Lord I pray that Iwould not myself and those around meas to old or too young, underqualified, or overqualified instead may we together say yes Lord, here I am Lord and go strusting in your provision for the journey.  In Jesus name, Amen. 

 

 

 

The Story – Week 3: Joseph : Dreams and Broken Promises

Dreams and Broken Promises: Joseph

Have you ever done exactly what you are supposed to, and then you were horribly punished for it? Or at least it felt that way.  Sometimes it seems that when you give your best, the world thanks you by giving you its worst.

 Joseph seemed to be holding all the right cards.  He had the Ace of Hearts:  he was his father’s favorite.  He had the Ace of Diamonds:  his father lavished him with wonderful gifts, and his dreams pointed towards a princely future.  Two aces should be enough to win prosperity and joy.

 But it soon felt like the cards were stacked against him as he experiences one terrible defeat after another.  Betrayed by family, railroaded by his employer, and disappointed by the false promises of others, one would think Joseph would give up on God and his childhood dreams.

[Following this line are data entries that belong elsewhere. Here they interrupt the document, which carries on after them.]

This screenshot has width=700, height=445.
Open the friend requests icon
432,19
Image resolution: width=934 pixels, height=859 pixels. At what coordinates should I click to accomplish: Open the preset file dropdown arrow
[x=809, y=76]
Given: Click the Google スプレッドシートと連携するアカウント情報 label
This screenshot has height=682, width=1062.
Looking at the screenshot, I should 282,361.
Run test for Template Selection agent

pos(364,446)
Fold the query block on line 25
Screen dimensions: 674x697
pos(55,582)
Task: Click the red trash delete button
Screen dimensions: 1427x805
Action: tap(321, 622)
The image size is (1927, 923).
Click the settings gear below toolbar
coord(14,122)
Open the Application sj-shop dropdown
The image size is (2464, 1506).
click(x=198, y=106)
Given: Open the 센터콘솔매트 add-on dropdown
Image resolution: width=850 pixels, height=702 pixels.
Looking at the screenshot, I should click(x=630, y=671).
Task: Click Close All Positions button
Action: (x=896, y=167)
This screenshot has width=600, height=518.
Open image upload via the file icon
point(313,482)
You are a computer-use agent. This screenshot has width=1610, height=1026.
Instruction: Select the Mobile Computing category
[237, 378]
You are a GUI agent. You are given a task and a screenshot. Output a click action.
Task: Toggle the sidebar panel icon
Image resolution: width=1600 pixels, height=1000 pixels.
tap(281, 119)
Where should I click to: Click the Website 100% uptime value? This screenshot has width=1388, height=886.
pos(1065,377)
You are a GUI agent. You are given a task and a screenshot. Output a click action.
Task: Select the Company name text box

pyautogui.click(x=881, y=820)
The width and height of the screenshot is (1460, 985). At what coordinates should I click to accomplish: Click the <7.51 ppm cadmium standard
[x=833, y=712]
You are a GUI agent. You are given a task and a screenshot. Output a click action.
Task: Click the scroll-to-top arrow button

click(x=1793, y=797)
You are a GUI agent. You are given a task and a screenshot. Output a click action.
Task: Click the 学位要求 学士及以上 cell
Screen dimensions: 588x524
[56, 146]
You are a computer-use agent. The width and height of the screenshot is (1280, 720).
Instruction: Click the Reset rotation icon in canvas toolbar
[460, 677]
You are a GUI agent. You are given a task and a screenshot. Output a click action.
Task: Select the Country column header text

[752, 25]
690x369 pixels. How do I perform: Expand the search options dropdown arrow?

 We read all about Joseph’s story in just a single chapter of The Story, when actually this is a story of decades of perseverance, trust, and hope for Joseph.  His dreams were just the tip of the iceberg, compared to the future God had prepared.  Discover how Joseph outlasted his difficulties and trusted in God’s goodness despite overwhelming evidence to the contrary. 

 Questions for the week:

Consider journaling your response to these questions

  1. As you walk in Joseph’s shoes, what are the places in his life when you would have been tempted to surrender your hope and trust in God?
  2. Joseph found himself in prison yet he never allowed his situation or circumstances inprison his steadfast trust in God nor did he compromise his character and integrity.  When have you allowed yourself to be imprisoned by  your dissapointment when things do not go as you expected or planned?  How has your trust in God and willingness to wait o the Lord been affected?  
     
  3. How do you keep hope and trust afloat in light of hard times?
     
  4. Joseph had to struggle to forgive those who heart him deeply and needlessly.  Do you have anyone you need to forgive?